The current director of the NLM is Patricia Flatley Brennan.

Toxicology and environmental health

The Toxicology and Environmental Health Program was established at the National Library of Medicine in 1967 and is charged with developing computer databases compiled from the medical literature and from the files of governmental and nongovernmental organizations. The program has implemented several information systems for chemical emergency response and public education, such as the Toxicology Data Network, TOXMAP, Tox Town, Wireless Information System for Emergency Responders, Toxmystery, and the Household Products Database. These resources are accessible without charge on the internet.

Radiation exposure

The United States National Library of Medicine Radiation Emergency Management System provides:

  • Guidance for health care providers, primarily physicians, about clinical diagnosis and treatment of radiation injury during radiological and nuclear emergencies
  • Just-in-time, evidence-based, usable information with sufficient background and context to make complex issues understandable to those without formal radiation medicine expertise
  • Web-based information that may be downloaded in advance, so that it would be available during an emergency if the Internet were not accessible
  • Radiation Emergency Management System is produced by the United States Department of Health and Human Services, Office of the Assistant Secretary for Preparedness and Response, Office of Planning and Emergency Operations, in cooperation with the National Library of Medicine, Division of Specialized Information Services, with subject matter experts from the National Cancer Institute, the Centers for Disease Control and Prevention, and many U.S. and international consultants.

    Extramural division

    The Extramural Division provides grants to support research in medical information science and to support planning and development of computer and communications systems in medical institutions.
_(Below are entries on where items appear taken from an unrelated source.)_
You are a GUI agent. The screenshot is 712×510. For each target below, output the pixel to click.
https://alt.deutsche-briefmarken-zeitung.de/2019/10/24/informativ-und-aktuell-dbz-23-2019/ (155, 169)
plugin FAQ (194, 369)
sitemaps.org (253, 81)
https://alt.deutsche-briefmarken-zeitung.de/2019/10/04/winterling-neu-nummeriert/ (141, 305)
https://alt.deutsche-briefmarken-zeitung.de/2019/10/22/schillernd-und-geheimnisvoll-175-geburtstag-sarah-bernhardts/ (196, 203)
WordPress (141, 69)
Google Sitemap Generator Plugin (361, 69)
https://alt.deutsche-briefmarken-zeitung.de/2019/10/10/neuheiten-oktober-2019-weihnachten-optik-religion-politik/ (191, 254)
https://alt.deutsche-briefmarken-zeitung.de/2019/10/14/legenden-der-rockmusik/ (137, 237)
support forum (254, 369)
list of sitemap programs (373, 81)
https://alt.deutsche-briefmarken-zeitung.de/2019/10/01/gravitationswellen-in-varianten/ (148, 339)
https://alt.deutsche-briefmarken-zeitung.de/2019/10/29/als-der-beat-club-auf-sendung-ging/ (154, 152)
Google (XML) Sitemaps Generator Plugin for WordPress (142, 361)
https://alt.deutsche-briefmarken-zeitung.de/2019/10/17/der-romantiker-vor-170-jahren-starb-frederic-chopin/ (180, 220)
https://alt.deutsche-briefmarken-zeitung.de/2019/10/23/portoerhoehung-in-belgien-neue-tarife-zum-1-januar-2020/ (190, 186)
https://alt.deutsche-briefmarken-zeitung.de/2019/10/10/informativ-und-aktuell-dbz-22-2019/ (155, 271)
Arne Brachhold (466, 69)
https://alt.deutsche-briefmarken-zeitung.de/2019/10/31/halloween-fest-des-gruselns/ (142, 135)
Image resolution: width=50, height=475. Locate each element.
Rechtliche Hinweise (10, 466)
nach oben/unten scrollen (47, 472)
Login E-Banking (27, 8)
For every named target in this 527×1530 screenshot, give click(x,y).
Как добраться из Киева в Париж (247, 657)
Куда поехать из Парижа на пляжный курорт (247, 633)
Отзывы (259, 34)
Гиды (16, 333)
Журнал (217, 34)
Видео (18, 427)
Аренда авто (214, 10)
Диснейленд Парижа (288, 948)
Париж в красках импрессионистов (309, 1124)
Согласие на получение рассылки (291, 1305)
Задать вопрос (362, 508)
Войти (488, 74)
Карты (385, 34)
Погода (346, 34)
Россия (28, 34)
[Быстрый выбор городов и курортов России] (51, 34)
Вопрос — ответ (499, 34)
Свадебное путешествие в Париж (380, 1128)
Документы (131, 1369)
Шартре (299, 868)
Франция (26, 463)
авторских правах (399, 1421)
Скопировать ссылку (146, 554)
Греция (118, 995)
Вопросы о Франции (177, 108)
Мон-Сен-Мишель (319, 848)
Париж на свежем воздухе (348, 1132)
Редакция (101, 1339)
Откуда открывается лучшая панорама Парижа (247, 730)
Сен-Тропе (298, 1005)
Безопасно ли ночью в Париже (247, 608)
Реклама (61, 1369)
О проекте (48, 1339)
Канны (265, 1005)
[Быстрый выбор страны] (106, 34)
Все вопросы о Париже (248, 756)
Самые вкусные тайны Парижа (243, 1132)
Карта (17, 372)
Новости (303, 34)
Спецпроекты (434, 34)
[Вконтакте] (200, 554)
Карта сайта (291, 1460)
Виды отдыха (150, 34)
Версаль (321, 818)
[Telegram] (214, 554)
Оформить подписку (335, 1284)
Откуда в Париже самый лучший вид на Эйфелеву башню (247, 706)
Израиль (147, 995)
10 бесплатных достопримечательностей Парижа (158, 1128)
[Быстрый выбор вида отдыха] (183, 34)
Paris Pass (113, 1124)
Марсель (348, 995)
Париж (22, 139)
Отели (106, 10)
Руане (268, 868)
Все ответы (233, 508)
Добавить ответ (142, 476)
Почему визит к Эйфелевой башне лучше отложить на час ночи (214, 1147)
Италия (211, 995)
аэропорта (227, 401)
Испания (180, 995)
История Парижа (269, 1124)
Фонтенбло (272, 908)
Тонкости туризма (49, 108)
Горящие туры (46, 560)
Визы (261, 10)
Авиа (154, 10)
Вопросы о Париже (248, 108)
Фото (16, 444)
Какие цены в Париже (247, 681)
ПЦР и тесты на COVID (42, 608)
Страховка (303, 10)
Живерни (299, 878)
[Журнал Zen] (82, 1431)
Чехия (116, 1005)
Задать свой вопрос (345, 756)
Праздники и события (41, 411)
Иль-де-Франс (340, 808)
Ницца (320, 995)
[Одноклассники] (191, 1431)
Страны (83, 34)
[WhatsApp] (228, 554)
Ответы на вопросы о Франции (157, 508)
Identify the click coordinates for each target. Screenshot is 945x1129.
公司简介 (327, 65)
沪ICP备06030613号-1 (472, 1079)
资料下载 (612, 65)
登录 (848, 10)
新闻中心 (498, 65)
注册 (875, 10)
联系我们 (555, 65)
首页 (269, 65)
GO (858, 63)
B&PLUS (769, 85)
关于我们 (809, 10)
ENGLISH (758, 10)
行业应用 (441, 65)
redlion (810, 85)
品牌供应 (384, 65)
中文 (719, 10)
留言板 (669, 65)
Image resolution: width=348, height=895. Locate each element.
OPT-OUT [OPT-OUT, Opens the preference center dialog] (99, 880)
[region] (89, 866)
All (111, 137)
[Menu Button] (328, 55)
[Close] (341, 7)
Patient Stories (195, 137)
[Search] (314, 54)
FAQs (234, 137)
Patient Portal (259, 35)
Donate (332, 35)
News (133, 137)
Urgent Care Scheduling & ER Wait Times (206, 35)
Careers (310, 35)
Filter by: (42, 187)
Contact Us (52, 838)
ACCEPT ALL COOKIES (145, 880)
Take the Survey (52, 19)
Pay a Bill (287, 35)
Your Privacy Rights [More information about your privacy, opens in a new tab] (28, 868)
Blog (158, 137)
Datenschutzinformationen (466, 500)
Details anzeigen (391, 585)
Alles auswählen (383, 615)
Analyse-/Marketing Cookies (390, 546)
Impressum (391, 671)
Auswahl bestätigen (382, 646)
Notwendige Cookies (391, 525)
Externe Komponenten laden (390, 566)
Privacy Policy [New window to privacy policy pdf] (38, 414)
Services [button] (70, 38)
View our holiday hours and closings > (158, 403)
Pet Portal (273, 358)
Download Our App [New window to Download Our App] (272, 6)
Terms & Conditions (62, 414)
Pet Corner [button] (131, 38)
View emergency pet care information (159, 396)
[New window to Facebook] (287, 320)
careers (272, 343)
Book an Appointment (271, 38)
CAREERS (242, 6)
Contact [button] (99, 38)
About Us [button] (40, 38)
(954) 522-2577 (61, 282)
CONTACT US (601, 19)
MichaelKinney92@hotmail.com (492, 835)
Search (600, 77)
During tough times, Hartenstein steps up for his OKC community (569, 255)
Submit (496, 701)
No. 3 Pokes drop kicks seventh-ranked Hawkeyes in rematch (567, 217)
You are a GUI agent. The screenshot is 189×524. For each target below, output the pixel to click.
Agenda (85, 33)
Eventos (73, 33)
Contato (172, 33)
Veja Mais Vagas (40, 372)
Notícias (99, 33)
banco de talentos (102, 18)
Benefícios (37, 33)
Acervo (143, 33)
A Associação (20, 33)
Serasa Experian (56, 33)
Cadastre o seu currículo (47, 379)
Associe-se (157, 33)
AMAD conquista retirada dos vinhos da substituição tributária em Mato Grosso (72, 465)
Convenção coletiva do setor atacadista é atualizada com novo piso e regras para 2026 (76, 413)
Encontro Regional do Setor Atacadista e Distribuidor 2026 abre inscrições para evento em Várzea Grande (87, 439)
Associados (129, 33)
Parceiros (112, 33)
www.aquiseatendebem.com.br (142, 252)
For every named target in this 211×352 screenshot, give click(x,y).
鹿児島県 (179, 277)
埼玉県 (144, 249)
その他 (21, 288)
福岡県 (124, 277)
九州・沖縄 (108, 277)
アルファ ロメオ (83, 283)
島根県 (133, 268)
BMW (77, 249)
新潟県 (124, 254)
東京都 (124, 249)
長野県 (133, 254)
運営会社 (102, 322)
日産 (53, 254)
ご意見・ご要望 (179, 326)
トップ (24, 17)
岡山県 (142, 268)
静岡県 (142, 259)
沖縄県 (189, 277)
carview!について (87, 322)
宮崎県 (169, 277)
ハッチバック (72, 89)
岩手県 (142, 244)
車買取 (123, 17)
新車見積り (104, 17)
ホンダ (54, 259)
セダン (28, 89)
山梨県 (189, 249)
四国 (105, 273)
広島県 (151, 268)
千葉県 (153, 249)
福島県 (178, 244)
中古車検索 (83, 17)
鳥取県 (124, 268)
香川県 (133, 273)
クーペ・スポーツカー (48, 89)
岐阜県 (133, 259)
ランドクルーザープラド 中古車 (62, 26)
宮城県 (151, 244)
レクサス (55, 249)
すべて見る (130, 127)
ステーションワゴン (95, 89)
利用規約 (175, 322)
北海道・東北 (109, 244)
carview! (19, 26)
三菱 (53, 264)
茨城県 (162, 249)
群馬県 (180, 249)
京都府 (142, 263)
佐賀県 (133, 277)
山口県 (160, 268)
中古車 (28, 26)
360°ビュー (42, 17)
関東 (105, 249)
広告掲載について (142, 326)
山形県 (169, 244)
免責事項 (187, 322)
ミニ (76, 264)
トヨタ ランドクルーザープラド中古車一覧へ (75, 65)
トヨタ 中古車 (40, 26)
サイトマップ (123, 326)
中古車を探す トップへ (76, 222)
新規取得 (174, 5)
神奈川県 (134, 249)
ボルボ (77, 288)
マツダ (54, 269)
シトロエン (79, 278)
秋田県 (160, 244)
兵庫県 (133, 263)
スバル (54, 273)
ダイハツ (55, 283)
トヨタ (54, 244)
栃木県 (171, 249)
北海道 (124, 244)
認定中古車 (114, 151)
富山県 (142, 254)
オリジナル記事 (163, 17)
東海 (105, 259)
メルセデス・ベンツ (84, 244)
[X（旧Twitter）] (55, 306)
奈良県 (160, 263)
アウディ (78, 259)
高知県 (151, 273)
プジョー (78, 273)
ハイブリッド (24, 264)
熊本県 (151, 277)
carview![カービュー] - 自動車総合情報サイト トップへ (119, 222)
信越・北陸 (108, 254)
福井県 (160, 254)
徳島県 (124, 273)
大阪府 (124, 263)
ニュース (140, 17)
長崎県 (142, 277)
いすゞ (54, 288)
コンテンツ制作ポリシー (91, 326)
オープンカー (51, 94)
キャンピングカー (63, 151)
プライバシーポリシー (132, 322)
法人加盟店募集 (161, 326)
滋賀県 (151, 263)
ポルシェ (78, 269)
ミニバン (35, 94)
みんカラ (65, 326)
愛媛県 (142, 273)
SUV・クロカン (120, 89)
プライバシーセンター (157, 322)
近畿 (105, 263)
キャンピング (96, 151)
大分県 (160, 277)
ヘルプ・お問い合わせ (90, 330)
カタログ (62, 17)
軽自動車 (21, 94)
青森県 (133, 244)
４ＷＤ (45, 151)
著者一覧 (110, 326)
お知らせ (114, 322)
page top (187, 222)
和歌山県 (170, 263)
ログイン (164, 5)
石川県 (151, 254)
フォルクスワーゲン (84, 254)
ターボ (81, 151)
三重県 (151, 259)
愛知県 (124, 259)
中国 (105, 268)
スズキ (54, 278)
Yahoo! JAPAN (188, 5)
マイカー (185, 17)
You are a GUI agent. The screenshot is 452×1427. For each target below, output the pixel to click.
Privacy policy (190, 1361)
Research, publications, and exhibitions on the history of medicine and the life sciences also are supported by the History of Medicine Division. In April 2008 the current exhibition Against the Odds: Making a Difference in Global Health was launched.

    National Center for Biotechnology Information division

    National Center for Biotechnology Information is an intramural division within National Library of Medicine that creates public databases in molecular biology, conducts research in computational biology, develops software tools for analyzing molecular and genomic data, and disseminates biomedical information, all for the better understanding of processes affecting human health and disease.

    History

    For details of the pre-1956 history of the Library, see Library of the Surgeon General's Office.

    The precursor of the National Library of Medicine, established in 1836, was the Library of the Surgeon General's Office, a part of the office of the Surgeon General of the United States Army. The Armed Forces Institute of Pathology and its Medical Museum were founded in 1862 as the Army Medical Museum. Throughout their history the Library of the Surgeon General's Office and the Army Medical Museum often shared quarters. From 1866 to 1887, they were housed in Ford's Theatre after production there was stopped, following the assassination of President Abraham Lincoln.

    In 1956, the library collection was transferred from the control of the U.S. Department of Defense to the Public Health Service of the Department of Health, Education, and Welfare and renamed the National Library of Medicine, through the instrumentality of Frank Bradway Rogers, who was the director from 1956 to 1963. The library moved to its current quarters in Bethesda, Maryland, on the campus of the National Institutes of Health, in 1962.